[MRS. HANBURY.]
John Hanbury had reached the end of the street before he knew where he was. He had no memory of how he got out of the house. No doubt he had behaved like a madman, and he had been temporarily insane. He must have snatched his hat in the hall, but he was without his overcoat.
His heart was beating violently, and his head was burning hot. He must have run down the street. There was no one in view. He had only a whirling and flashing memory of the last few minutes with Dora. His temper had completely mastered him, and he must have spoken and behaved like a maniac. He must have behaved like a maniac in her presence--to her!
Now and then, in the heat of public speaking, he had been carried beyond himself, beyond the power of memory afterwards, but never in his life had impetuosity betrayed him in private life until now. What sort of a lunatic must he have been to sin for the first time before the only woman he ever cared for?
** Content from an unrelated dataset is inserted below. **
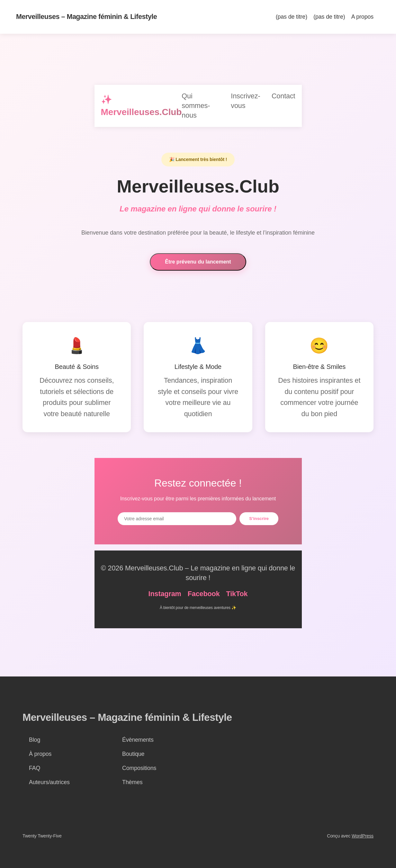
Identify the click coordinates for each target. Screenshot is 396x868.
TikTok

The woman he had asked to be his wife?
The excitement of the day had been too much for him, and he had broken down in the end. He had taken only one glass of wine at dinner, and only coffee after. Something must have gone wrong with his brain. Could it be this fainting which had overtaken him to-day, and twice before, indicated some flaw or weakness in the brain? It would have been better he had died in that accursed slum than come back to consciousness and done this. Then he had fainted like a woman, and behaved like a coward. Now he had acted like a cad! He had abused, reviled the woman he professed to love, and who he knew loved him! He dared say he had not struck her! It was, perhaps, a pity he had not struck her, for if he had he should be either now in the hands of the police, or shot by her father! It was a good job the girl had a father to shoot him. If he was called out he should fire in the air, and if Ashton demanded another shot and missed him, he should reserve his fire and blow his own brains out. When a man did a thing like this, there was only one reflection that could ease his intolerable agony of reproach--he could blow out his brains and rid the world of a cowardly cad.
From the moment he found himself at the end of Curzon Street until he reached his mother's house in Chester Square, he walked rapidly, mechanically, and without design. When he saw the door before him he was staggered for a moment.
"How did I come here?" he asked himself, as he opened it with a latch-key. He could not answer the question. He saw in a dim way that it would be interesting to imagine how a man in possession of his faculties walked a whole mile without knowing why he walked or remembering anything by the way. But at present--Pooh! pooh!
"Mrs. Hanbury wishes to see you, sir, in her own room, if you please," said a servant, who had heard him come in and appeared while he was hanging up his hat.
"Very well. Tell her I shall be with her in a few minutes."
His mother's room adjoined her sleeping chamber, and was opposite his own bed-room on the second floor.